◆ Instructions for the task ◆
Copy out the records below, replacing each "Where should I click to" with "Where do I click to" and changing nothing else.

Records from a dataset
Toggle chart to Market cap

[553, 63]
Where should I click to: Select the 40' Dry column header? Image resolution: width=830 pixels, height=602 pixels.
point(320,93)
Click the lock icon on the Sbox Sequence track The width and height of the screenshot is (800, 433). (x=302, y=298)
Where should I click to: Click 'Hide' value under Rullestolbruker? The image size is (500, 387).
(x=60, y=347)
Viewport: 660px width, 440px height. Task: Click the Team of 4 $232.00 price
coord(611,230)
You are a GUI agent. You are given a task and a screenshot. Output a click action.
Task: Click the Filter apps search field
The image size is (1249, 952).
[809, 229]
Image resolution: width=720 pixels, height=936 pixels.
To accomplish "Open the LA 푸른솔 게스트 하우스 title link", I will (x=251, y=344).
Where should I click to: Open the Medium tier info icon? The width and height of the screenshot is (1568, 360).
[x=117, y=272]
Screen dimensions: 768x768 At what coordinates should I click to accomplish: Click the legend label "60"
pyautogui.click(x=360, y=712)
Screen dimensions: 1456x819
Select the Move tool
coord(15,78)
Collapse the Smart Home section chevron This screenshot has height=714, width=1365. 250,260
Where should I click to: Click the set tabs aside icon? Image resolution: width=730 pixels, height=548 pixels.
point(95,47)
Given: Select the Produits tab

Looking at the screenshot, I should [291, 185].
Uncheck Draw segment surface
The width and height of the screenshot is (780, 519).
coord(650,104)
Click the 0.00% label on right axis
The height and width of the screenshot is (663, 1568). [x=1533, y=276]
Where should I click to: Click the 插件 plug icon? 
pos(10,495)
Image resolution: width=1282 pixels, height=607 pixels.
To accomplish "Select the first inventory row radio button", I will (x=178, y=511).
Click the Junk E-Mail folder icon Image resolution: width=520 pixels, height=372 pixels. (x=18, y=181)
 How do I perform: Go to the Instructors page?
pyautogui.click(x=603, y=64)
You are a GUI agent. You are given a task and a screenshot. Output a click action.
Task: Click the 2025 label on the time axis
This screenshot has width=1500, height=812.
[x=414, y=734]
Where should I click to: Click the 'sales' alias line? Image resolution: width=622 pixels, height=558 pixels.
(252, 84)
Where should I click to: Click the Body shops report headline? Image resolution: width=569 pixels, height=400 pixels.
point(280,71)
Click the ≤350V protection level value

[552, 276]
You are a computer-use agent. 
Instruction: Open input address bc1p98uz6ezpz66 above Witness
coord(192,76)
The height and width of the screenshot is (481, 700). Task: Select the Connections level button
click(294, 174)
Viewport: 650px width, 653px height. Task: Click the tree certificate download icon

◆ Task output ◆
Toggle chart to Market cap

[553, 63]
Where do I click to: Select the 40' Dry column header? Image resolution: width=830 pixels, height=602 pixels.
point(320,93)
Click the lock icon on the Sbox Sequence track The width and height of the screenshot is (800, 433). (x=302, y=298)
Where do I click to: Click 'Hide' value under Rullestolbruker? The image size is (500, 387).
(x=60, y=347)
Viewport: 660px width, 440px height. Task: Click the Team of 4 $232.00 price
coord(611,230)
You are a GUI agent. You are given a task and a screenshot. Output a click action.
Task: Click the Filter apps search field
The image size is (1249, 952).
[809, 229]
Image resolution: width=720 pixels, height=936 pixels.
To accomplish "Open the LA 푸른솔 게스트 하우스 title link", I will (x=251, y=344).
Where do I click to: Open the Medium tier info icon? The width and height of the screenshot is (1568, 360).
[x=117, y=272]
Screen dimensions: 768x768 At what coordinates should I click to accomplish: Click the legend label "60"
pyautogui.click(x=360, y=712)
Screen dimensions: 1456x819
Select the Move tool
coord(15,78)
Collapse the Smart Home section chevron This screenshot has height=714, width=1365. 250,260
Where do I click to: Click the set tabs aside icon? Image resolution: width=730 pixels, height=548 pixels.
point(95,47)
Given: Select the Produits tab

Looking at the screenshot, I should [291, 185].
Uncheck Draw segment surface
The width and height of the screenshot is (780, 519).
coord(650,104)
Click the 0.00% label on right axis
The height and width of the screenshot is (663, 1568). [x=1533, y=276]
Where do I click to: Click the 插件 plug icon? 
pos(10,495)
Image resolution: width=1282 pixels, height=607 pixels.
To accomplish "Select the first inventory row radio button", I will (x=178, y=511).
Click the Junk E-Mail folder icon Image resolution: width=520 pixels, height=372 pixels. (x=18, y=181)
 How do I perform: Go to the Instructors page?
pyautogui.click(x=603, y=64)
You are a GUI agent. You are given a task and a screenshot. Output a click action.
Task: Click the 2025 label on the time axis
This screenshot has width=1500, height=812.
[x=414, y=734]
Where do I click to: Click the 'sales' alias line? Image resolution: width=622 pixels, height=558 pixels.
(252, 84)
Where do I click to: Click the Body shops report headline? Image resolution: width=569 pixels, height=400 pixels.
point(280,71)
Click the ≤350V protection level value

[552, 276]
You are a computer-use agent. 
Instruction: Open input address bc1p98uz6ezpz66 above Witness
coord(192,76)
The height and width of the screenshot is (481, 700). Task: Select the Connections level button
click(294, 174)
Viewport: 650px width, 653px height. Task: Click the tree certificate download icon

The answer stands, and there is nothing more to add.